On Wednesday, 12 May 2021 at 05:25:59 UTC, Mathias LANG wrote:

>

Well, this thread is 11 pages and show no sign of winding down.
In the meantime, has anyone looked at the code that sparked this outrage ?

As I mentioned in the PR, the issue wouldn't have happened if the fmt template parameter was a string and not an alias.

>

Q: why is fmt an alias and not a simple string ?
A: No real reason.

The way I see it, the issue is valid, the fix wasn't. format API should have accepted a string and let the compiler perform any allowed implicit conversion, instead of taking exactly the type via alias.

I wish our most competent contributors would find it more interesting to direct their attention to Github or promote the language to their large Twitter following over engaging in flamewar.

If formats expects a string, then it is indeed the right thing to accept a string :)

But that discussion goes further than this, and is necessary, IMO.

May 12, 2021
On 5/11/21 9:46 PM, deadalnix wrote:
> This whole model in C++ is unsound. It's easy to show. In you above example, the this pointer, typed as Widget*, points to an instance of a subclass of Widget. If you were to assign a Widget to that pointer (which you can do, this is a pointer to a mutable widget), then any references to that widget using a subtype of Widget is now invalid.

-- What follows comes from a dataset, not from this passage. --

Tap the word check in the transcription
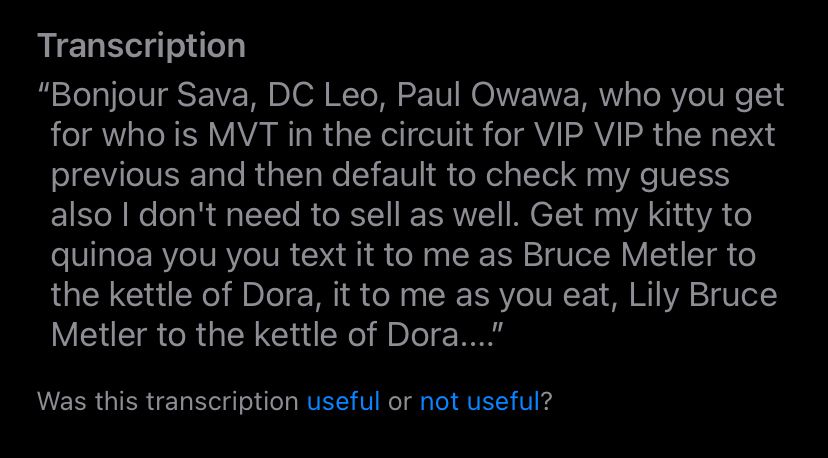This screenshot has width=828, height=458. point(531,175)
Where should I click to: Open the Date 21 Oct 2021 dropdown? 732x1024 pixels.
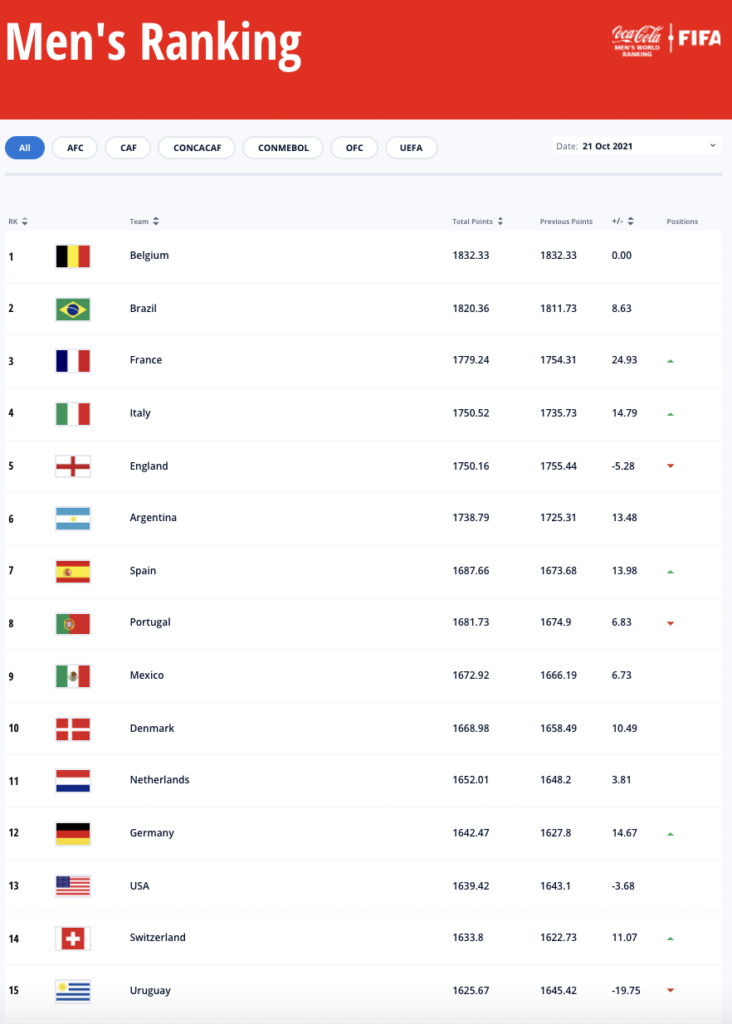click(637, 146)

All of this is bizarrely incorrect. Care to elaborate?
May 12, 2021
On 5/11/21 10:04 PM, deadalnix wrote:
> On Wednesday, 12 May 2021 at 01:06:29 UTC, Walter Bright wrote:
>> On 5/11/2021 5:04 PM, Andrei Alexandrescu wrote:
>>> Another unpleasant issue:
>>>
>>>      enum Y : string { f7 = "%d" }
>>>      writeln(typeof(Y.f7.representation).stringof);
>>>
>>> prints immutable(ubyte)[], not immutable(char)[]. So not even Y.f7.representation is usable. Sigh.
>>
>> The representation of a named enum is its base type.
>>
>> The representation of a string type is immutable(ubyte)[].
>>
>> It's consistent.
> 
> Y.f7 is of type Y. It's representation is string, not immutable(ubyte)[]
> 
> typeof(Y.f7.representation) ought to be string.
> typeof(Y.f7.representation.representation) ought to be immutable(ubyte)[]
> 
> Unless I'm missing something, that wold b the consistent behavior. Unless representation is supposed to recurse up to the bottom turtle?

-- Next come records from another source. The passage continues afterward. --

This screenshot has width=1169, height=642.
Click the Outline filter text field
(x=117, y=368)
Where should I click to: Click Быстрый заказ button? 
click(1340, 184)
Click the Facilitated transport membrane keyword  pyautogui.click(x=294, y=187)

`representation` is a library function, so in a way we get to have a say in what it does. I would have expected it doesn't go all the way to primitive types, but if it does, that's not necessarily incorrect.
May 12, 2021
On Wednesday, 12 May 2021 at 02:41:31 UTC, 12345swordy wrote:
> On Wednesday, 12 May 2021 at 02:30:50 UTC, deadalnix wrote:
>> On Wednesday, 12 May 2021 at 02:21:06 UTC, 12345swordy wrote:
>>> Yes. A is being replace with the new instance of A that happens to have the same value here. There is no guarantee that they will share the same address.
>>>
>>> - Alex
>>
>> You might want to reconsider how sure of yourself you are.
> The code you posted, do not support your claim what so ever. When I am talk about address I am literally talking about virtual memory address here, such as 0x40000 or something similar to that. You do not know what the actual virtual memory address of variable of 'a' for class 'b', as the GC takes it care of it for you.
> So when A is being replace with the new instance of A that happens to have the same value that is being replace, the virtual memory that A holds from the function parameter currently holds will change.
>
> -Alex

Before posting that email was the best time to run the code, look at the output and deduce what it means.

The second best time is now.

In any case, I will disengage from that subthread with you, because it has reached its conclusion, and the point has been demonstrably made with actual code.

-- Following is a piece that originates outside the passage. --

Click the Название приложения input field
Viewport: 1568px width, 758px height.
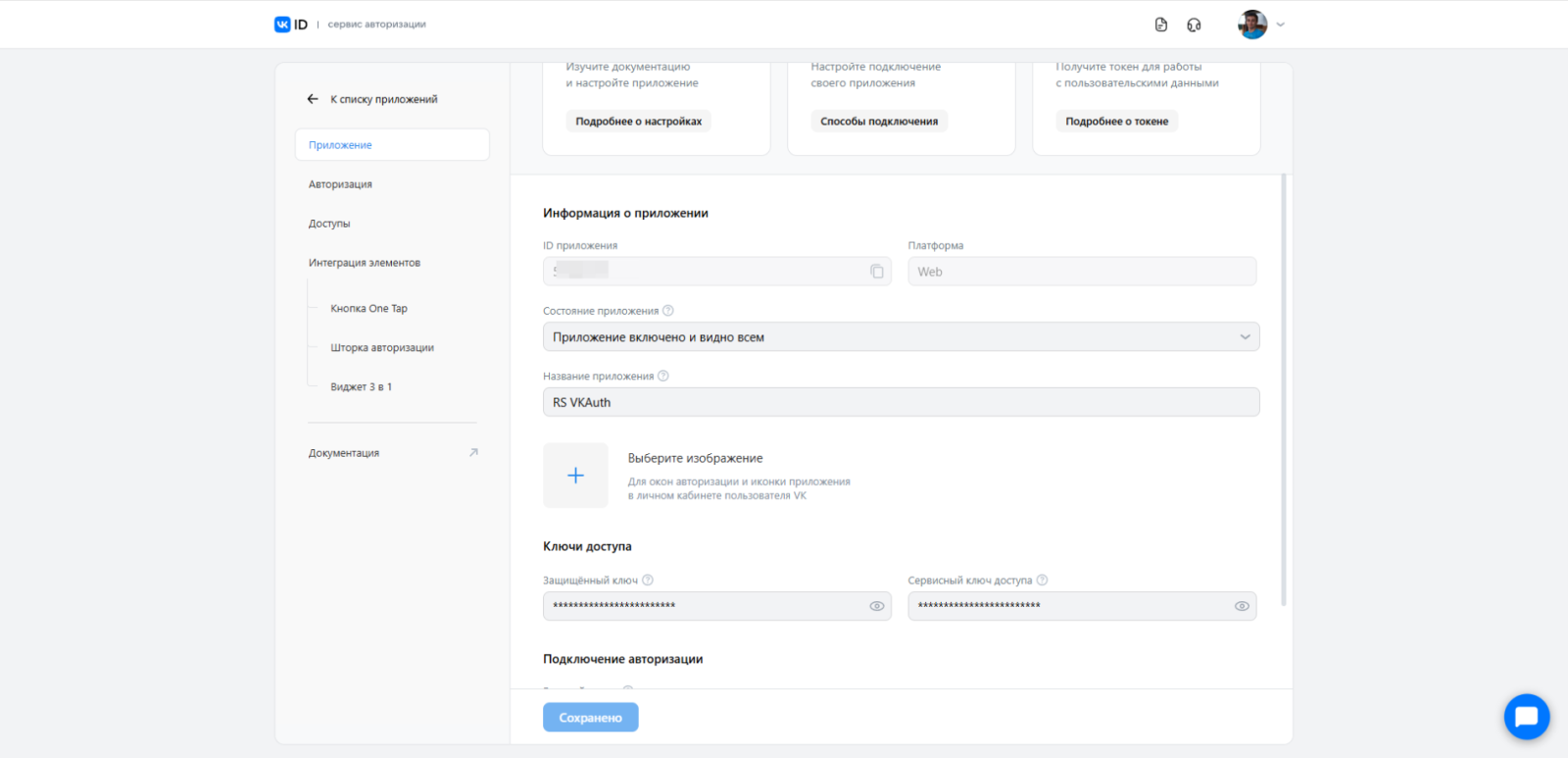tap(901, 402)
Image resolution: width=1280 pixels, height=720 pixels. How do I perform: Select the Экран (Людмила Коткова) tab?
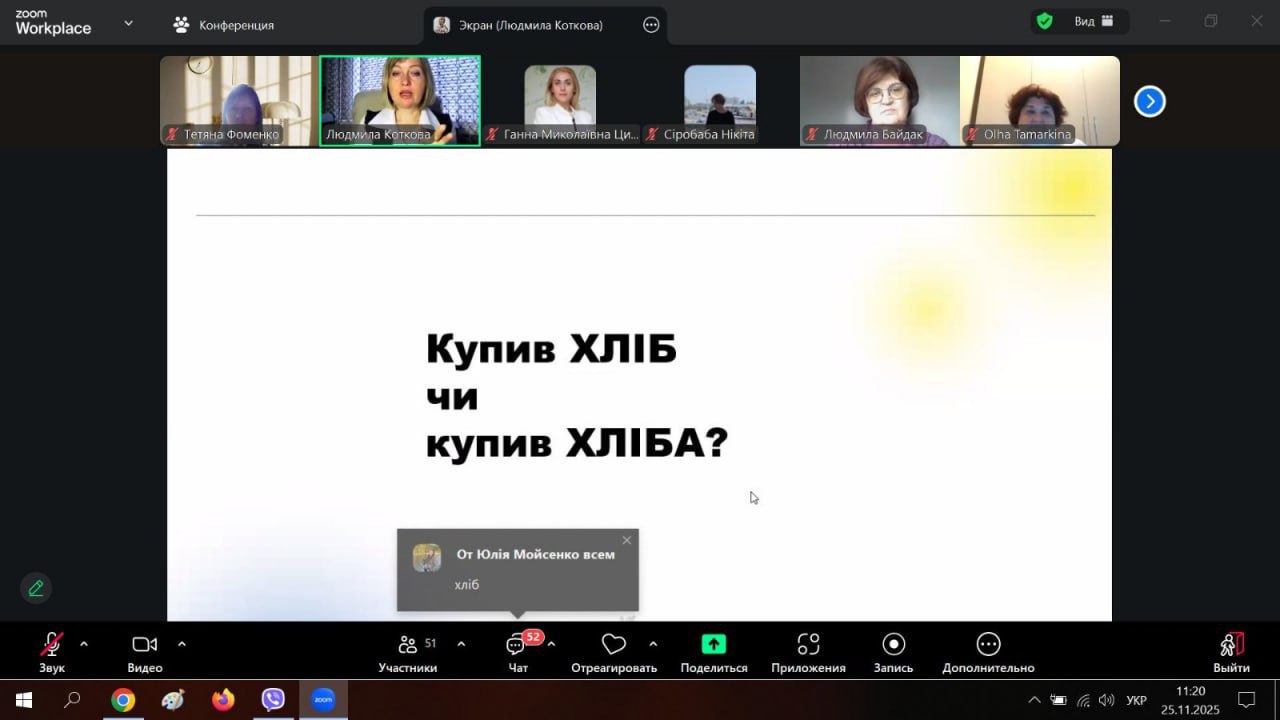530,25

Arguing about what the code does really is pointless when you can simply run it and look at the result.
May 12, 2021
On 5/11/21 10:36 PM, Meta wrote:
> Last I checked, strings are reference types, in the same way that Java objects are reference types.

Just by means of clarification, that's not true because the length is stored with the pointer. This occasionally trips folks starting with D.
May 12, 2021
On 5/11/21 10:36 PM, Meta wrote:
> ++x still fulfills the contract that the derived enum has inherited from `int`: `++: int -> int`.

No, that would be ref int -> ref int, which has consequences.